▸ **Short exercise**
Rewrite the listing below with "GUI agent" swapped for "interface assistant" and nothing else altered.
__________
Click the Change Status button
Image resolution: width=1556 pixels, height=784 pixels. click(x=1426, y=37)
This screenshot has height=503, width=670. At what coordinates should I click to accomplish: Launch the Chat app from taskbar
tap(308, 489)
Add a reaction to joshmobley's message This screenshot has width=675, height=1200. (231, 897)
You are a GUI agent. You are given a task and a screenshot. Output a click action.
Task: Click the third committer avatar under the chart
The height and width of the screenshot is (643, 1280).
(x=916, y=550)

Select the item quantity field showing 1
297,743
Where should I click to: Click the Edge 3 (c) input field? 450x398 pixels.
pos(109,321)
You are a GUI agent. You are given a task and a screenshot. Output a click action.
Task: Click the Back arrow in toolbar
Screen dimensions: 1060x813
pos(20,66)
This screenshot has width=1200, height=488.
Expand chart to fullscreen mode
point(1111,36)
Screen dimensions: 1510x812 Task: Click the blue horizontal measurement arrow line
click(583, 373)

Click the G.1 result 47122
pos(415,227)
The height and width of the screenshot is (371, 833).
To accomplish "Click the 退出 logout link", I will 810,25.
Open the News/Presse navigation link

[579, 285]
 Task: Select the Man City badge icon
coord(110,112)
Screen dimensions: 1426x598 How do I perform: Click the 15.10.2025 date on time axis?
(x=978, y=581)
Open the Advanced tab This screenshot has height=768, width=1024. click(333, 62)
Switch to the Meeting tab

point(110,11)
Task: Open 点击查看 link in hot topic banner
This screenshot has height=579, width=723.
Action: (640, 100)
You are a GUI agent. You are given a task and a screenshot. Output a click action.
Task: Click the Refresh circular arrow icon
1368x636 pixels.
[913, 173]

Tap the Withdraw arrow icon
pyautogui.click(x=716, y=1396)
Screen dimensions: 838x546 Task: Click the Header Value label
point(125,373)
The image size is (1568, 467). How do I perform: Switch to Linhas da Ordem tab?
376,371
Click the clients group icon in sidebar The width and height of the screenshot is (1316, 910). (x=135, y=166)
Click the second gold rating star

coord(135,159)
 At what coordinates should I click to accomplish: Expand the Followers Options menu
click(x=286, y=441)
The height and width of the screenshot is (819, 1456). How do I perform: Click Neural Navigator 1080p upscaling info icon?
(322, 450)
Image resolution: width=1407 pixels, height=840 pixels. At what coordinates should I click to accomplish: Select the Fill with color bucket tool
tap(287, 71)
__________
▸ **Task output**
Click the Change Status button
Image resolution: width=1556 pixels, height=784 pixels. click(x=1426, y=37)
This screenshot has height=503, width=670. At what coordinates should I click to accomplish: Launch the Chat app from taskbar
tap(308, 489)
Add a reaction to joshmobley's message This screenshot has width=675, height=1200. (231, 897)
You are a interface assistant. You are given a task and a screenshot. Output a click action.
Task: Click the third committer avatar under the chart
The height and width of the screenshot is (643, 1280).
(x=916, y=550)

Select the item quantity field showing 1
297,743
Where should I click to: Click the Edge 3 (c) input field? 450x398 pixels.
pos(109,321)
You are a interface assistant. You are given a task and a screenshot. Output a click action.
Task: Click the Back arrow in toolbar
Screen dimensions: 1060x813
pos(20,66)
This screenshot has width=1200, height=488.
Expand chart to fullscreen mode
point(1111,36)
Screen dimensions: 1510x812 Task: Click the blue horizontal measurement arrow line
click(583, 373)

Click the G.1 result 47122
pos(415,227)
The height and width of the screenshot is (371, 833).
To accomplish "Click the 退出 logout link", I will 810,25.
Open the News/Presse navigation link

[579, 285]
 Task: Select the Man City badge icon
coord(110,112)
Screen dimensions: 1426x598 How do I perform: Click the 15.10.2025 date on time axis?
(x=978, y=581)
Open the Advanced tab This screenshot has height=768, width=1024. click(333, 62)
Switch to the Meeting tab

point(110,11)
Task: Open 点击查看 link in hot topic banner
This screenshot has height=579, width=723.
Action: (640, 100)
You are a interface assistant. You are given a task and a screenshot. Output a click action.
Task: Click the Refresh circular arrow icon
1368x636 pixels.
[913, 173]

Tap the Withdraw arrow icon
pyautogui.click(x=716, y=1396)
Screen dimensions: 838x546 Task: Click the Header Value label
point(125,373)
The image size is (1568, 467). How do I perform: Switch to Linhas da Ordem tab?
376,371
Click the clients group icon in sidebar The width and height of the screenshot is (1316, 910). (x=135, y=166)
Click the second gold rating star

coord(135,159)
 At what coordinates should I click to accomplish: Expand the Followers Options menu
click(x=286, y=441)
The height and width of the screenshot is (819, 1456). How do I perform: Click Neural Navigator 1080p upscaling info icon?
(322, 450)
Image resolution: width=1407 pixels, height=840 pixels. At what coordinates should I click to accomplish: Select the Fill with color bucket tool
tap(287, 71)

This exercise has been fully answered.